Your assignment => Using the records below, report how many lines hold "agent", with no extra text.

Given data =>
--- --- ---

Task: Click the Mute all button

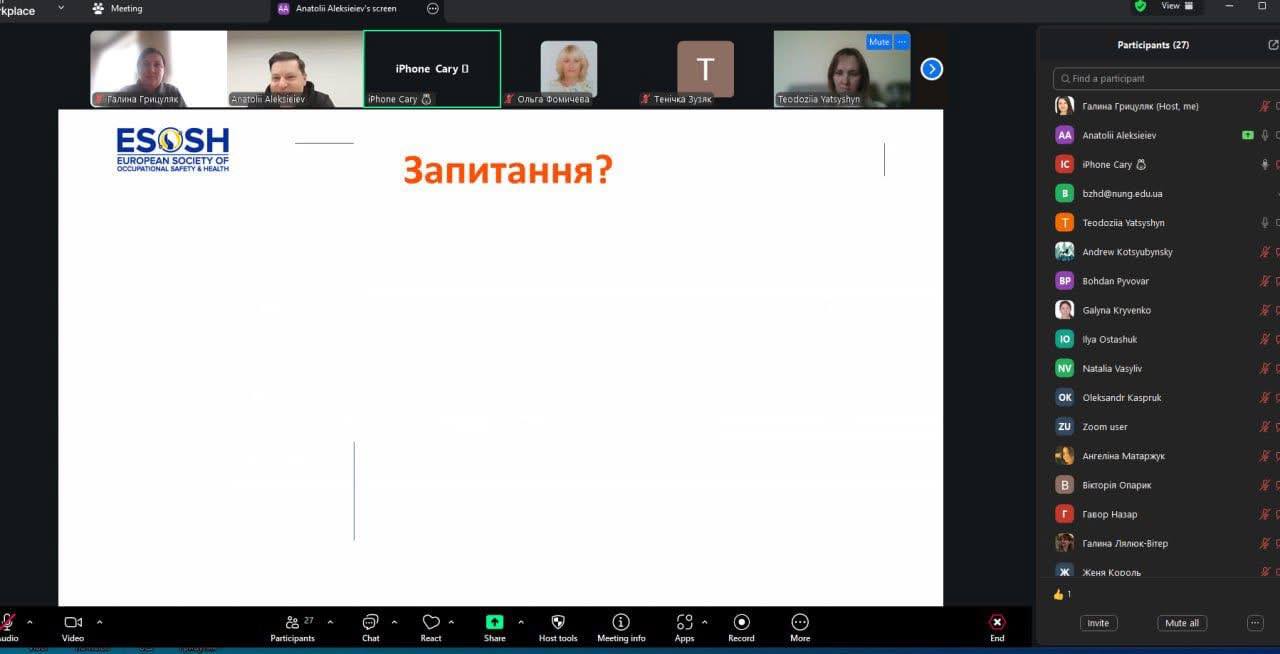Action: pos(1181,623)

--- --- ---

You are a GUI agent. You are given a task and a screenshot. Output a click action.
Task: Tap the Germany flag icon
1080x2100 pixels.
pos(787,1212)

--- --- ---

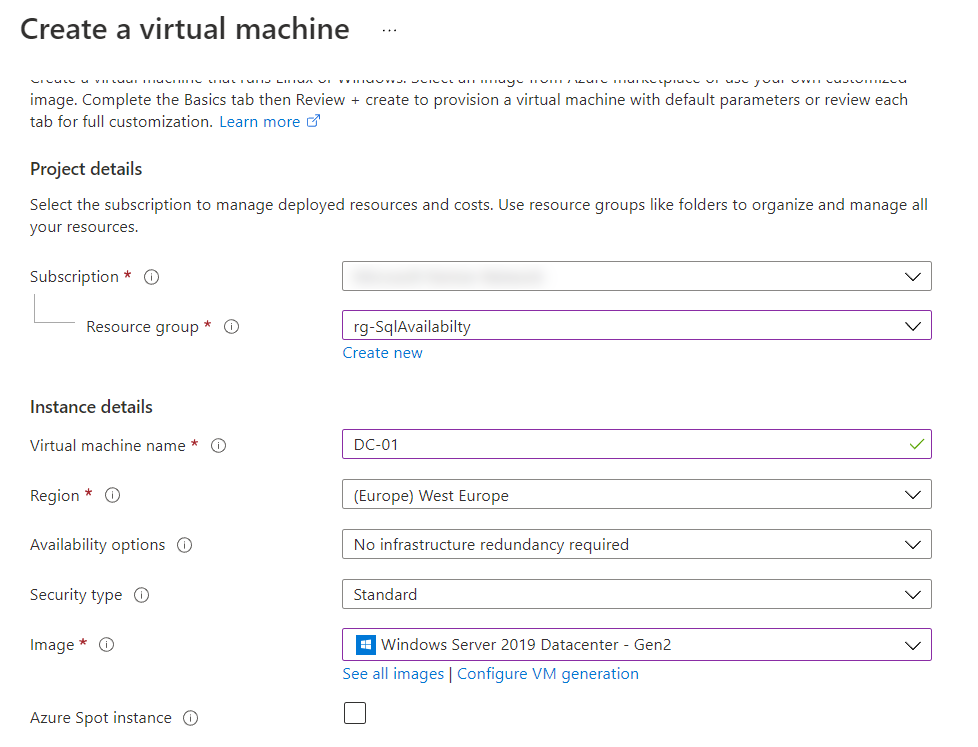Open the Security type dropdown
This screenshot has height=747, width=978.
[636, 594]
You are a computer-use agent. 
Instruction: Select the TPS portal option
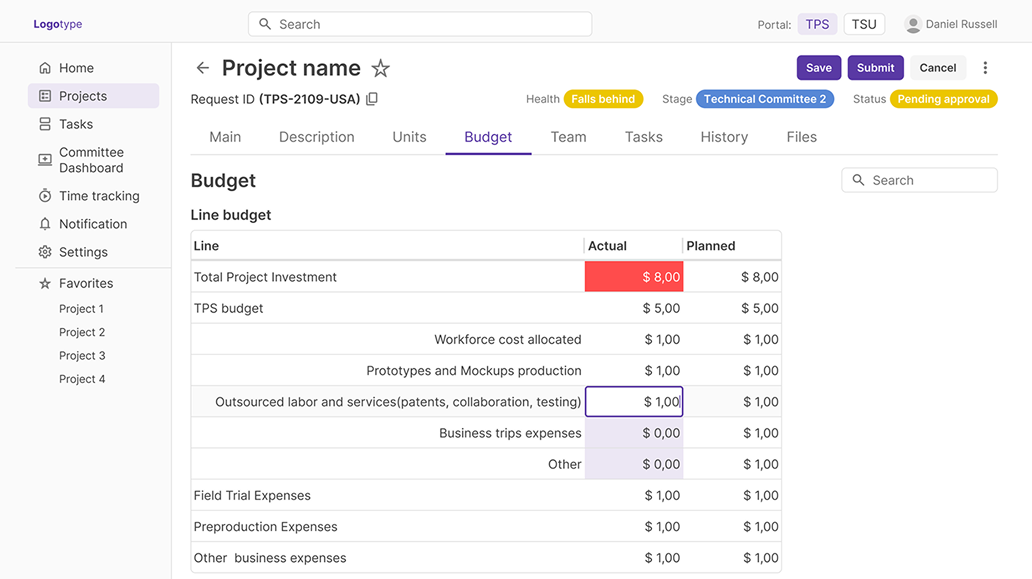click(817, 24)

--- --- ---

Your response => 2